Second, the Court is required to determine whether the moving party has met its burden. A defendant moving for summary judgment bears the burden of persuasion that one or more elements of the plaintiff’s cause of action cannot be established, or that there is a complete defense to the cause of action.
(Aguilar v. Atlantic Richfield Co. (2001) 25 Cal 4th 826, 850, quoting CCP §437c(p)
(2)). A defendant is not required to conclusively negate one or more elements of the plaintiffs cause of action; (Saelzer v Advance, Group 400 (2001) 25 C4th 763, 780-781). Rather, to meet its burden, the defendant is required only to show that the plaintiff cannot prove an element of its cause of action, i.e., that the plaintiff does not possess and cannot reasonably obtain evidence necessary to show this element. Aguilar v Atlantic Richfield Co., supra, 25 Cal 4th at pp. 853-855).

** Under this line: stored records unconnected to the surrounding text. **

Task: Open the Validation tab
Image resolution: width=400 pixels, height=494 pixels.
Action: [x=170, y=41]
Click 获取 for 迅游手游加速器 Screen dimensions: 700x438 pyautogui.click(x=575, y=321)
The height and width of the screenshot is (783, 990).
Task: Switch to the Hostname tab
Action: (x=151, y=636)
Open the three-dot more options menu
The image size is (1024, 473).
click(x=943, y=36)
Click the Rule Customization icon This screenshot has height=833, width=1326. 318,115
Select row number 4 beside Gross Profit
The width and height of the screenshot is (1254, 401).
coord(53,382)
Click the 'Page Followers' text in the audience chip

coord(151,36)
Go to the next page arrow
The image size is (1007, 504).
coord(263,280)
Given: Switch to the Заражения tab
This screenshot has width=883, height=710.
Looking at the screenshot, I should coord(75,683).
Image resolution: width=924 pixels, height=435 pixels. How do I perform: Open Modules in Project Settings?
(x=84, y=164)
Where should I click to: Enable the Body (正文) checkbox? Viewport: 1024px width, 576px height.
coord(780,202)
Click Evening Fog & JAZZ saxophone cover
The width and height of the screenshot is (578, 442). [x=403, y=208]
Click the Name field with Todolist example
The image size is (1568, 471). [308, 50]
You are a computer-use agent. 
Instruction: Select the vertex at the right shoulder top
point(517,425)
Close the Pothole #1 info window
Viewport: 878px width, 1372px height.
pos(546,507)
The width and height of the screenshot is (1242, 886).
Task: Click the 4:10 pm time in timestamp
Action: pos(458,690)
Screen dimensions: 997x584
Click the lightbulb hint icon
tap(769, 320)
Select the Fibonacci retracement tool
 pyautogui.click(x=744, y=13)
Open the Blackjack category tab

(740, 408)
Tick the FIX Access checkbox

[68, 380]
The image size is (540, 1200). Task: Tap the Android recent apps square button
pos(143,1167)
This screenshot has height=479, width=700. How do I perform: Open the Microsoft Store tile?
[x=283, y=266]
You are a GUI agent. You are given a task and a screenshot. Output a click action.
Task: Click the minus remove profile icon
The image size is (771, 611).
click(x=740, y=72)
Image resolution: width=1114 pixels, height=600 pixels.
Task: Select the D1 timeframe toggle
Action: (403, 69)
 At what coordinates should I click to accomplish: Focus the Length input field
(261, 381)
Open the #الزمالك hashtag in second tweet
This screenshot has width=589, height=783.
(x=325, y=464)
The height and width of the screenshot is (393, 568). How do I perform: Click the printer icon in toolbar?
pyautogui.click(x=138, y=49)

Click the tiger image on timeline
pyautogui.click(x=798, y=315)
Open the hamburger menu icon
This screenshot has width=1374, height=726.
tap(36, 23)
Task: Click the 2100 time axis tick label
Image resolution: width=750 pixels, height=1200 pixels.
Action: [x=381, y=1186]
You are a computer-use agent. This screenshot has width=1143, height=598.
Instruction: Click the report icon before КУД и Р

The Court finds that Macy’s has met its burden by establishing that the plaintiff has admitted facts which entitle Macy’s to summary judgment.

Finally, once the moving party has met its burden, the burden shifts to the opposing party to show that a material factual issue exists as to the cause of action alleged or a defense to it. CCP 437c(p). (see, generally Bush v. Parents Without Partners (1993) 17 Cal. App. 4th 322, 326-327). In ruling on the motion, the court must consider the evidence and inferences reasonably drawn from the evidence in the light most favorable to the party opposing the motion. (Aguilar, supra, 25 Cal.4th at p. 843.)

Because plaintiff has filed no opposition to the motion, the facts in the separate statement which have been deemed admitted by plaintiff remain undisputed, and in fact could not be contested at this point unless the Court had granted a motion for relief from admissions.

The prevailing party is directed to prepare formal orders, complying with C.C.P. §437c (g) and C.R.C. Rule 3.1312.